When there is an unfortunate case in which an upstanding pillar of the community -- a good father, a beloved coach, the well-known neighborhood watchman -- is killed, there is typically absolutely no remorse shown by the suspects at all. There is usually also no help forthcoming from witnesses or other members of the community who will then consequently bitch and whine about the violence done in the streets everyday, expecting someone to do something without their input or help. For some reason,. African-Americans seem to think -- one would get this idea from watching The First 48 -- that the police don't really need their help, and that talking to a cop about your dead relatives' activities and associations (they call it 'snitching') is the next best thing to sticking your bare tongue up a leper's ass.

About the only emotions one ever sees on The First 48 are the raw grief of the victim’s loved ones, or the policeman's irritation and frustration, and then there's always that one scene at the end, the one where the cops know they have their man because you can see him on the hidden interview camera tucking his arms inside his shirt. Invariably every suspect does it.
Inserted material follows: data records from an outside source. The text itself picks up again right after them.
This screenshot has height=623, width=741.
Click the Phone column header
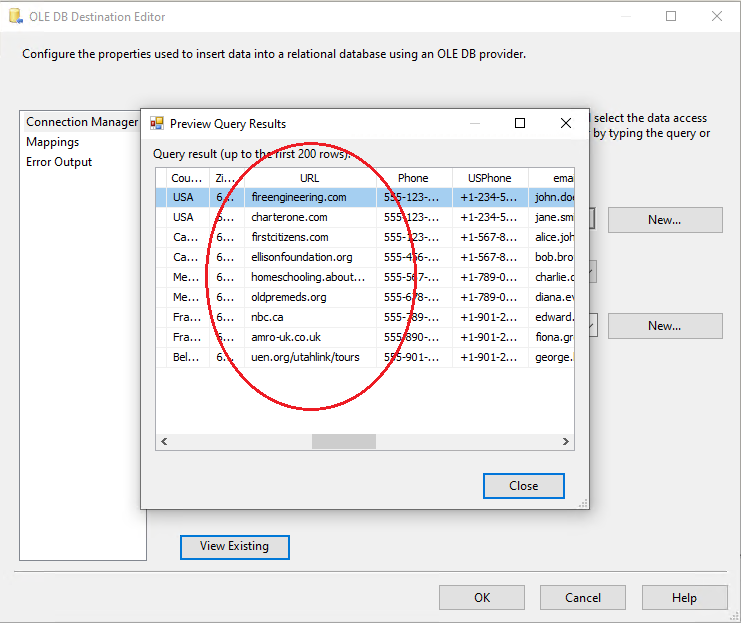pos(413,178)
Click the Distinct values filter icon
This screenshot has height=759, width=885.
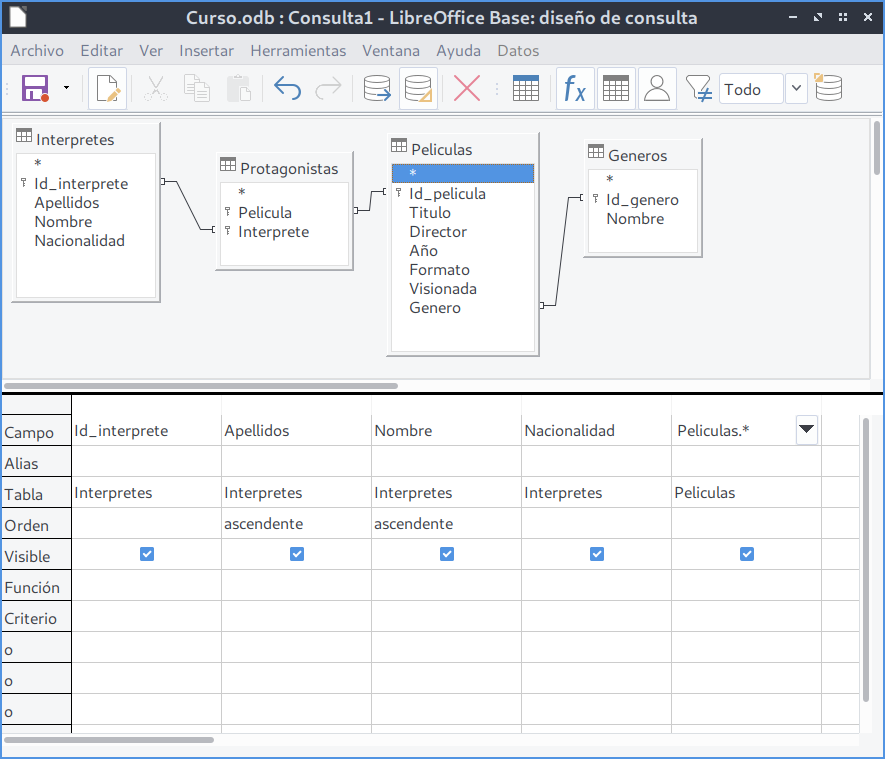click(x=699, y=89)
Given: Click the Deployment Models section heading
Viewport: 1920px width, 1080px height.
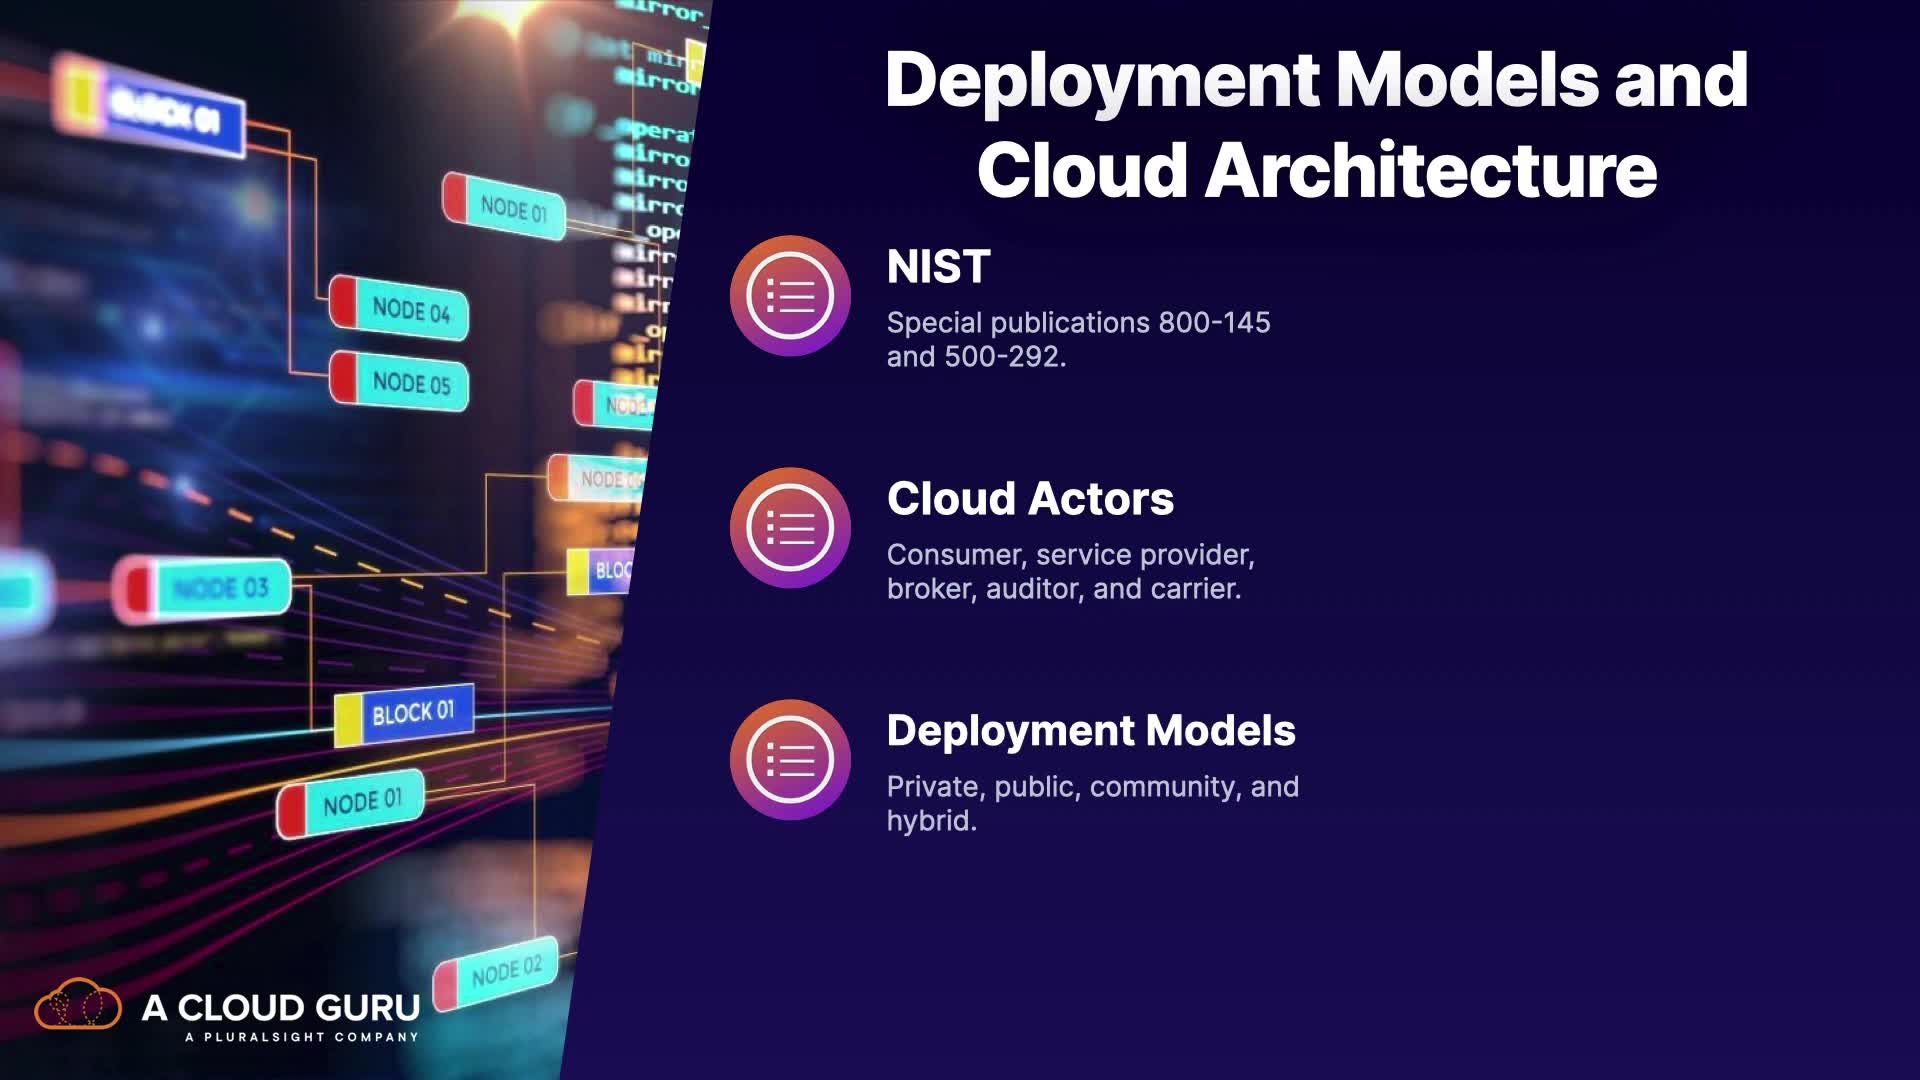Looking at the screenshot, I should [1091, 731].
It’s the reaction one expects from someone whose blood has just run cold in the presence of the police, and not because he fears for his safety or feels remorse for having taken someones life, but because he knows he’s about to lose his freedom, a commodity he usually badly abused while he had it.
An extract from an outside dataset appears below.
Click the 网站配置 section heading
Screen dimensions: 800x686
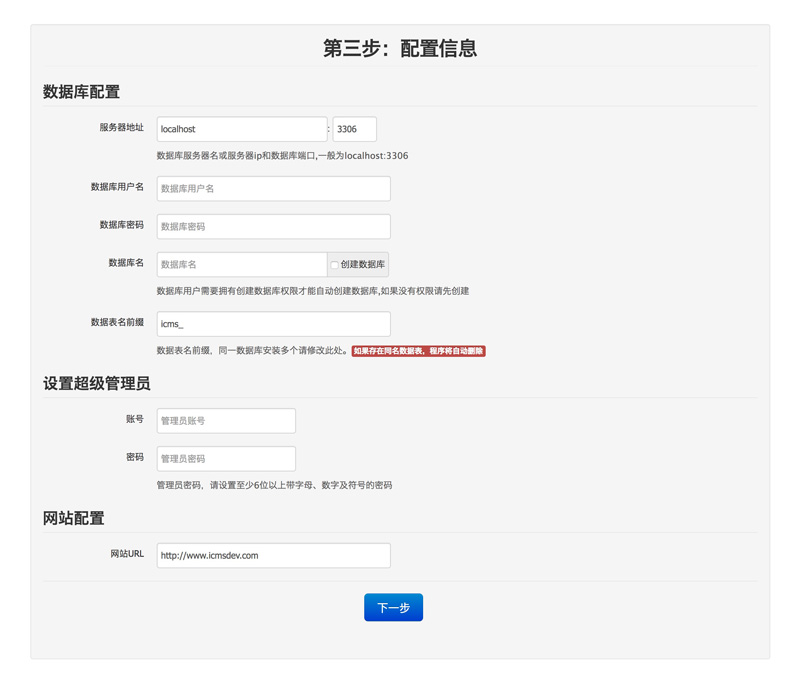tap(73, 518)
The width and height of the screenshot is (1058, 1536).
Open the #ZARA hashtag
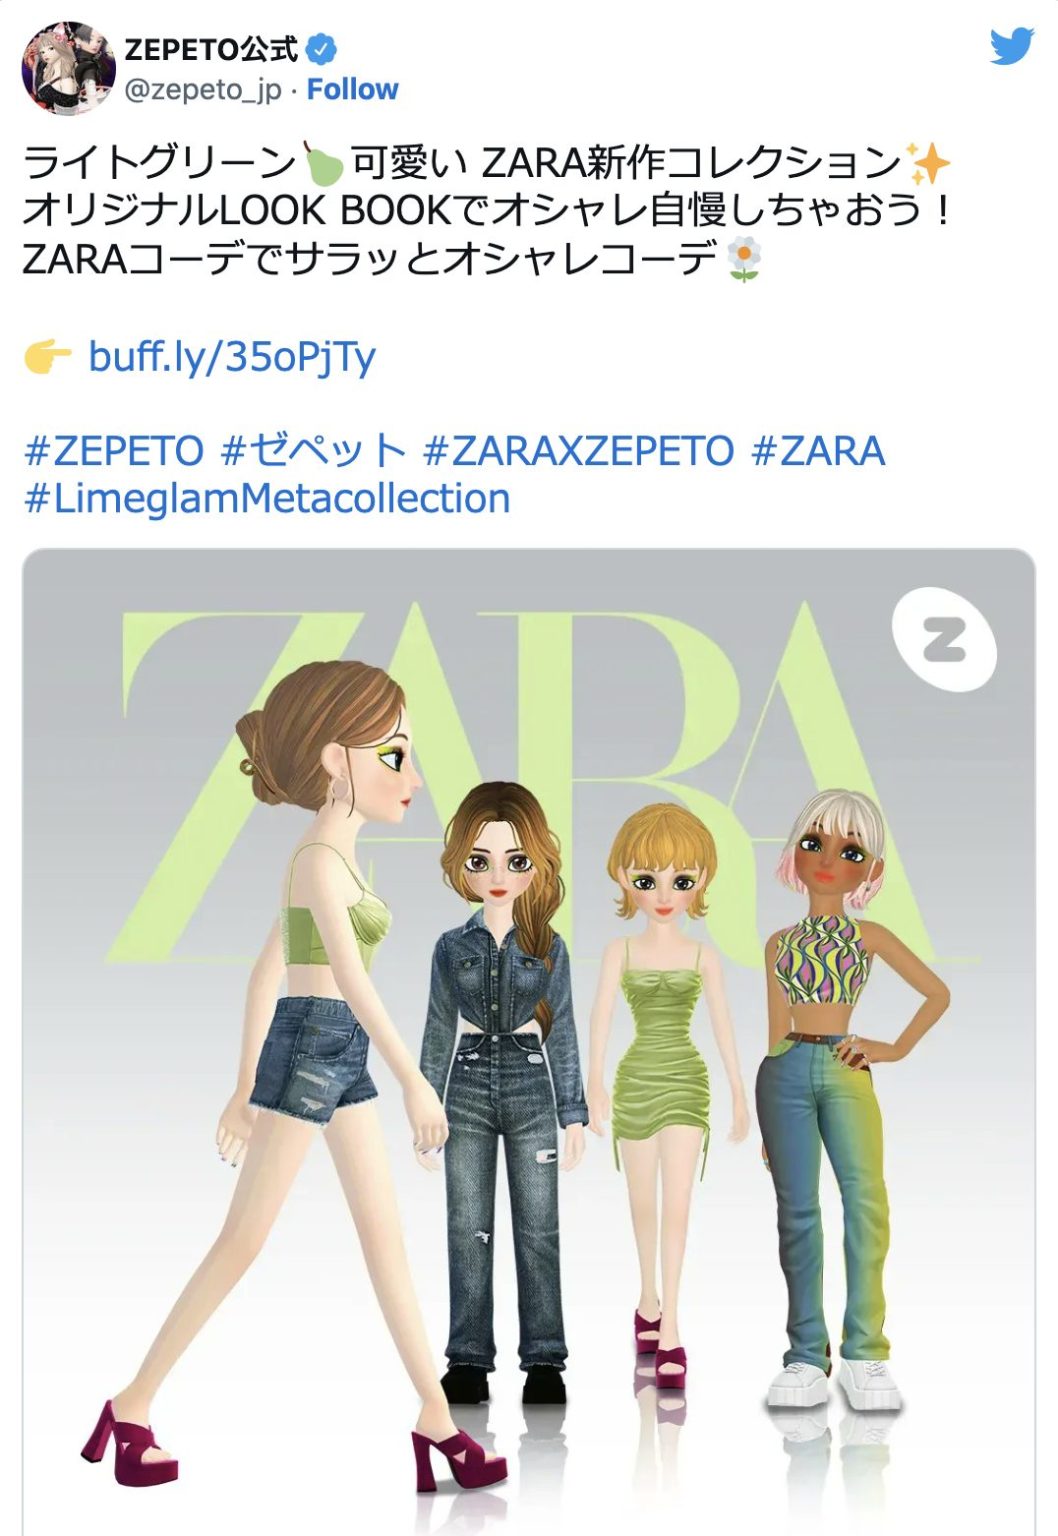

There's another brand of nonsense shows which display that category of people I like to call “Possessed-of-just-enough-animal-intelligence-to-eat-shit-and-fuck”. This category cuts across all racial and ethnic lines and proves that Darwin just might have been right.

The Jerry Springer Show and The Maury Povich Show will introduce you to a class of human being that ranks somewhere between slime mold and that brown ring you find around the toilet when you don’t clean it regularly. These shows are a cornucopia of the decidedly lascivious underbelly of American Life – transvestites, lesbians, S&M aficionados, Rednecks, Trailer Trash, Welfare Mothers, the professional deadbeats, in short, the reason why most people should have to take a basic IQ test before they’re allowed to breed.

Springer’s show is so infamous, I should think, that its standard fare barely bears repeating. The truly interesting, and disgusting, sideshow takes place on Povich’s show, which is a wall-to-wall fourth-rate melodrama of paternity disputes, cheating baby daddies/mommas, polygraph tests and pap psychology. Recently, here in New York state our politicians have been debating the question of requiring all convicted felons to submit a DNA sample to a state database for use by the various police departments. They shouldn’t bother: Povich has done so many paternity tests (Is He or Isn’t He the Father -- it’s virtually the entire show) they should just ask him if they can use his.

It would certainly be a much cheaper option, and save the taxpayers a shitload of money.

Our rhetorical extraterrestrial would probably despair of finding anything worthwhile about this planet, if television was his only guide.

Watching this disgusting parade  which masquerades as entertainment makes me despair, too.